O dönemde de yine siyasi rejimi “şekillendirebilecek” büyüklükte bir işçi sınıfı yoktu; çünkü güçlü bir işçi sınıfı yaratacak gelişmiş bir sanayi de yoktu ve yıllarca da olamayacaktı.
Bu nedenle Mustafa Kemal, bu “içinde işçi sınıfı olmayan” anlamındaki “sınıfsız toplum”u yani “halk”ı esas aldı ve o halkın iradesine dayanan “Cumhuriyet” rejimini kurdu.
*
“Cumhuriyet Hükümeti”nin ilk yıllarında elinde yatırımlarda kullanabileceği hiç bir sermayesi olmamasından dolayı ekonomik kalkınma için gereken sınai yatırımların yapılmasını “piyasa koşullarına” yani  özel sektöre bıraktı. Ancak bu uygulamanın işe yaramadığı ve ekonominin gerektirdiği yapılanmayı sağlayamayacağı anlaşılınca, zorunlu olarak “devletçi” uygulamalara geçildi.
Devletçi uygulama, tabii ki sosyalist ekonomilerin “üretim araçlarını sermayedarların elinden çekip almak”, “ona fırsat tanımamak” anlamında değil; aksine onların yapamadığı, onların gücünü aşan yatırımları devlet eliyle yapma olayıydı.

-Bu şekilde yapılan yatırımlar işçi sınıfını doğurmadı mı?
-Evet, az da olsa doğurdu.
Yalnız, buralarda çalışanlar sınırlı sayıda olsa da tabii ki işçilerdi ama onların işverenleri sosyalist terminolojideki kapitalist sermayedarlar değil doğrudan devletti; yani “kamu”ydu.
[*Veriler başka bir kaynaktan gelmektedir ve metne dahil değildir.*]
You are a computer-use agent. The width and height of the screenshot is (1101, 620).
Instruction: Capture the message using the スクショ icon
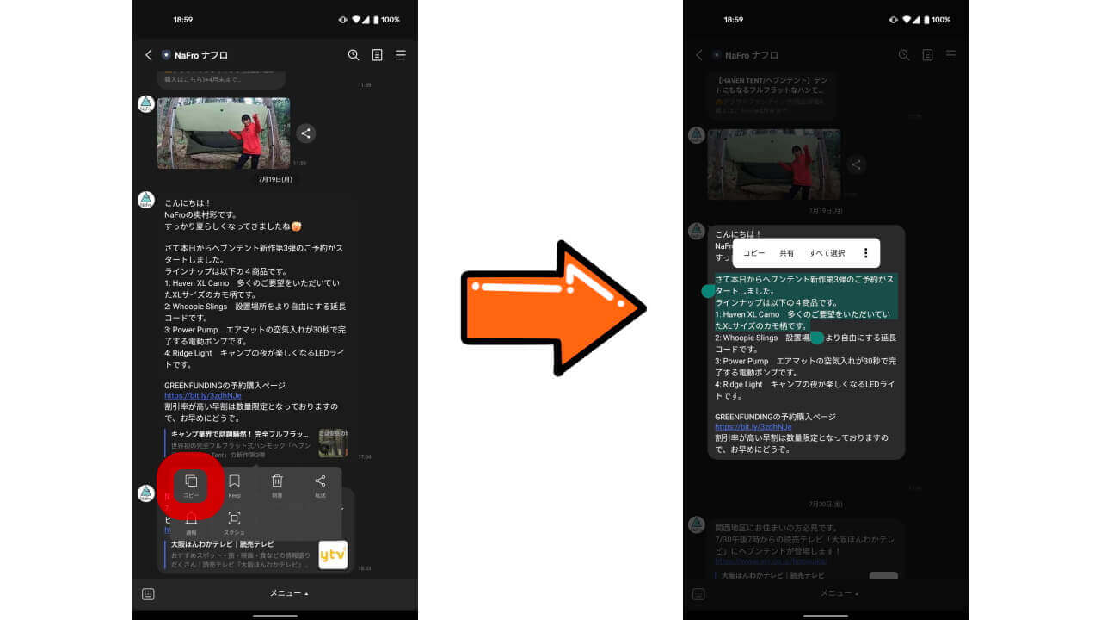click(235, 518)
Bir başka anlatımla yine içinde işçilerin de yer aldığı “halkın kendisi”ydi.
Dolayısıyla buradaki devletçiliği yaratan koşullar ile sosyalizmin devletçiliği birbirine hiç benzemeyen şeylerdir.
Bu nedenledir ki, Mustafa Kemal’in kendi döneminde uyguladığı ekonomi ve buna bağlı olarak yürütülen siyaseti “Pragmatist”tir.
Dediği gibi, “pek kimselerinkine benzemez”.
İçinde bulunulan şartların ürünüdür.
“Bize ve bizim ülkemizin koşullarına özgü”dür.
Belki bir ölçüde “Piyasacı”dır, kapitalisttir ama sanayiin en büyük yatırımcısı, en büyük işvereni devlettir.
“Halkçı”dır ama sosyalist değildir, çünkü işçi sınıfının değil içinde o işçi sınıfının da yer aldığı halkın iktidarına dayanır.

-Peki “sosyal demokrattır” diyebilir miyiz?
-Önce sosyalist bir uygulama olmadığını söyleyelim; çünkü işçi sınıfının iktidarına dayanmayan hiçbir rejim sosyalist değildir.
Dolayısıyla, adı bazen sosyalist olsa bile; bünyesinde belirli ölçülerde de olsa “piyasacılık”  bulundurmakta olan her ekonomik sistem, bu ölçü hangi oranda olursa olsun sonuçta “kapitalizm-sosyalizm kırması”dır.
Az sosyalizm olmaz, sosyalizmin “az”ı olsa olsa sosyal demokrasidir.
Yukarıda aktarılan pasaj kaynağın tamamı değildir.